# Front door color help



## gma2rjc (Nov 21, 2008)

IMO, it looks beautiful the way it is. Painting the door another color might detract from the nice trim. Just my 2 cents.


----------



## Scuba_Dave (Jan 16, 2009)

My last house was white with a blue door
This house we have a red door
I like the front door to stand out


----------



## rwa (May 10, 2009)

the entry should be a focal point ... make it stand out like Scuba said ... dark green or black


----------



## chicuniques (Aug 15, 2009)

I agree the door could stand out, even though it does look nice as it is, it seems a little 'safe'.

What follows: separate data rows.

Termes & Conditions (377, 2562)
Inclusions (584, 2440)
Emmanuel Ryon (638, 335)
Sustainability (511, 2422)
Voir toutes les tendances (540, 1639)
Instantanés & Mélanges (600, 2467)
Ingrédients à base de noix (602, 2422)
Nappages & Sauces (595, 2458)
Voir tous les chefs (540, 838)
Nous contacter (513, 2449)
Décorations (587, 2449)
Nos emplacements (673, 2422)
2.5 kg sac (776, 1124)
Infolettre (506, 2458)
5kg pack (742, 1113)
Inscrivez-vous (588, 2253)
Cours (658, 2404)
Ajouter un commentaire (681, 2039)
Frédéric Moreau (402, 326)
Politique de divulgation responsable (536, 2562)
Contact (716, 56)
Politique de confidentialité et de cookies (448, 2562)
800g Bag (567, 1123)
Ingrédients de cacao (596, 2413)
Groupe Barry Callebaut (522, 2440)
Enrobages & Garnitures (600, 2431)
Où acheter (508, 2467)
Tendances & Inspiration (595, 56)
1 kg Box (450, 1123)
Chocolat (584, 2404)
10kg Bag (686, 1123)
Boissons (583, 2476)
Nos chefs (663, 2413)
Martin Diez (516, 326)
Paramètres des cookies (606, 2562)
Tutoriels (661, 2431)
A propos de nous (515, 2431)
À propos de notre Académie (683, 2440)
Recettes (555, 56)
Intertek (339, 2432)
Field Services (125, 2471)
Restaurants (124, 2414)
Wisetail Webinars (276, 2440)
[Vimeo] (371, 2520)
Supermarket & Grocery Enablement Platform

anyhoo, I don't believe dark green or black would go with anything you have going on on your exterior as it is. I would recommend a rich wood finish whether it's a paint treatment or replacement. That would, at least, tie in with your roof and porch. Or pull one of the tones from either of those and bring it onto the door.

You could take a couple of pieces (or use both sides) of cheap plywood and paint with all of your color options, prop it in front of the door before leaving your house to go someplace and see how it looks when you return. OR prop the pieces and take pics like the one you posted and compare them.

Just my thoughts,

Nikki


----------



## Shamus (Apr 27, 2008)

Ivy green, look at the color chip that's closer to Hunter green, in satin finish.


----------